Spakify is a music streaming sevice as similar to Spotify. Every users’ activities on Sparkify application are logged and sent to Kafka cluster. To improve the business, the data team will collect data to a Big Data Platform for further processing, analysing and extracting insights info for respective actions. One of the focusing topic is churn user prediction.

Business understanding

We assume that user of Sparkify can be either Premium or Free Tier subscription, The premium plan with subscription fee and enjoy more songs without advertisements.

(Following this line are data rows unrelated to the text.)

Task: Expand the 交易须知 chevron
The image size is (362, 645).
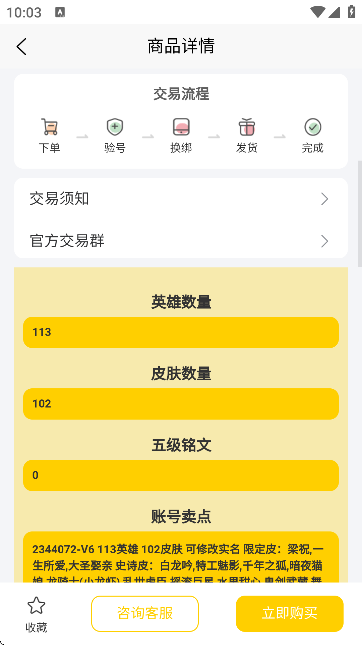Action: coord(325,199)
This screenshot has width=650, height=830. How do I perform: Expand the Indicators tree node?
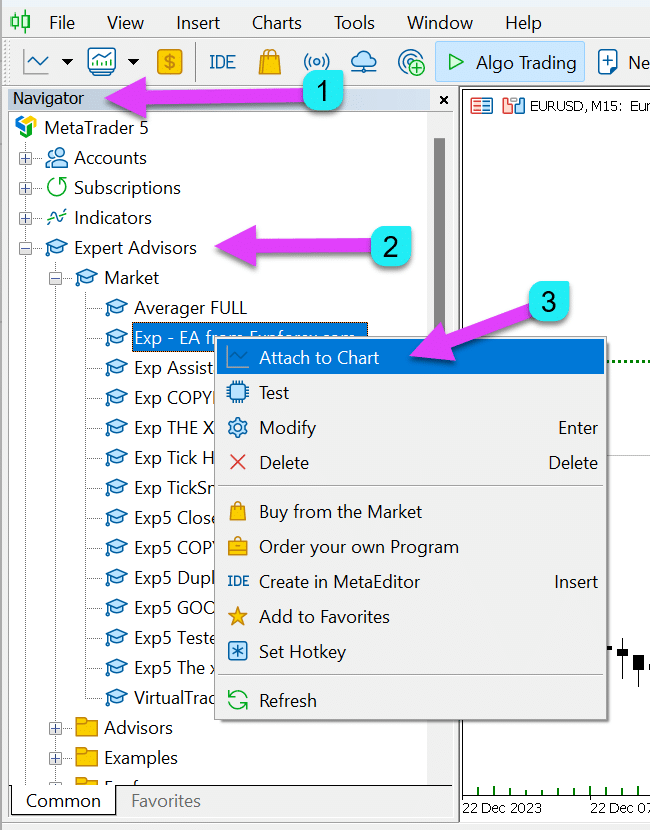point(25,218)
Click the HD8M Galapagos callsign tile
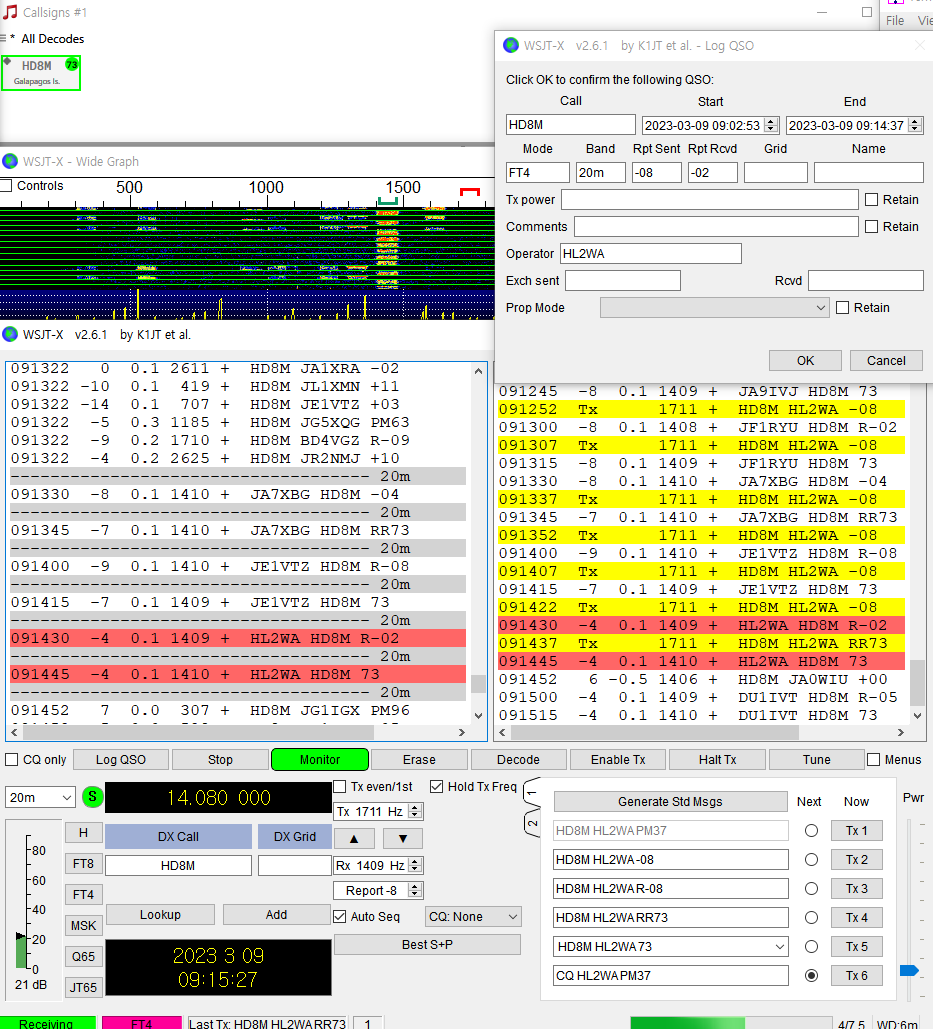 click(x=42, y=72)
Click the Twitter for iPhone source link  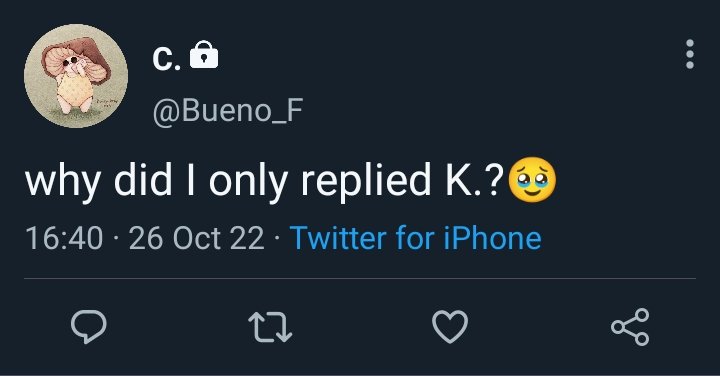416,238
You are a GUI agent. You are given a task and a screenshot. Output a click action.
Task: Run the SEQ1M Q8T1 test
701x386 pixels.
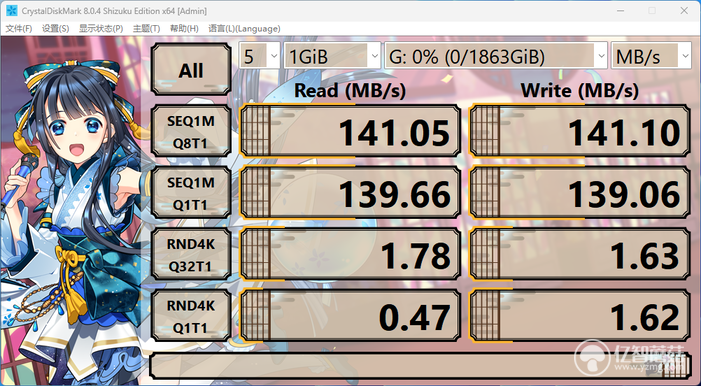point(191,131)
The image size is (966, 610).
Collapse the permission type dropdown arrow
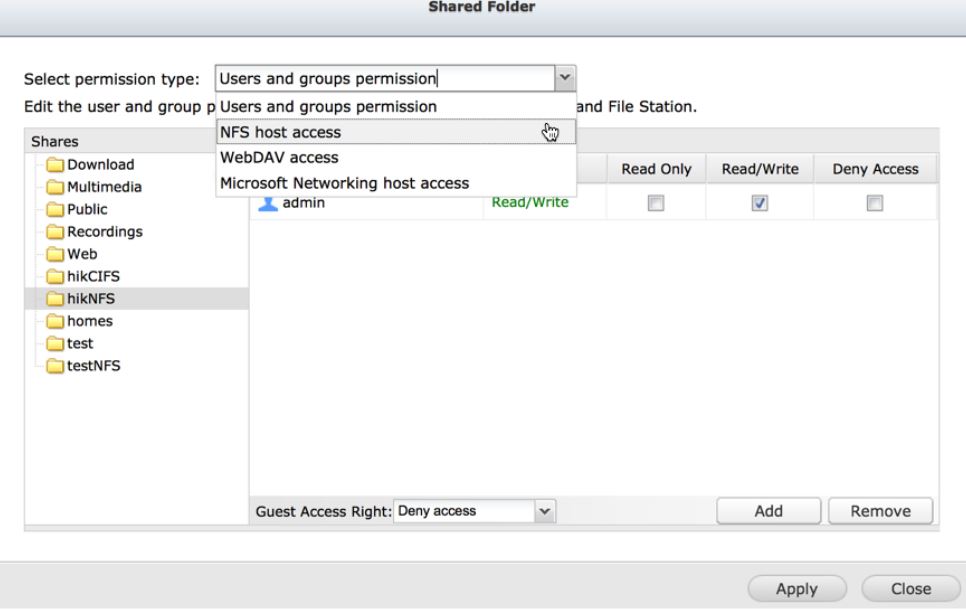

As an end user, he/she can do:

  • Upgrade from free tier to Premium subscription
  • Downgrade from Premium to free tier
  • Drop their account and leave the service

The goals are:

  • analyse data
  • extract insights to identify churn indicators
  • build machine learning model to help predict potential churn ones

The notebook including analysis, feature engineering and model building can be found in the jupyter folder from below repository:


  • This is a public dataset named Million Song Dataset and can be download under json format prepared by Udacity from here

  • Contains 18 columns which has the information of customers(gender, name, etc.) and API events(login, playing next song, etc.)

  • Experiment period: 2018–10–01 to 2018–12–01

  • Kafka message example:

    "auth":"Logged In",
    "location":"New York-Newark-Jersey City, NY-NJ-PA",
    "userAgent":"Mozilla/5.0 (compatible; MSIE 9.0; Windows NT 6.1; WOW64; Trident/5.0)",
    "song":"You\\'re Not Alone",
  • Data is ingested into Hive database, so Spark can easily query as normal database. What we are doing is in Jupyter paart the below data pipeline diagram.

Data cleaning and exploration

Data cleaning

There are 543,703 records with 15,700 empty userid values found. To prevent the similar issue on new incoming data if any, the filter will be apply before further step.

df = spark.sql(f"select * from {target_table} where userid is not null and sessionid is not null and userid <>''")

Data exploration

  • Churn indicator: users who visited the service and submit Cancellation Confirmation are treated as churned.

  • Churn user can be happening at both level of free or paid, however we see it likely more on free. User might not prefer the less features, more ads on free service but not intend for a paid account.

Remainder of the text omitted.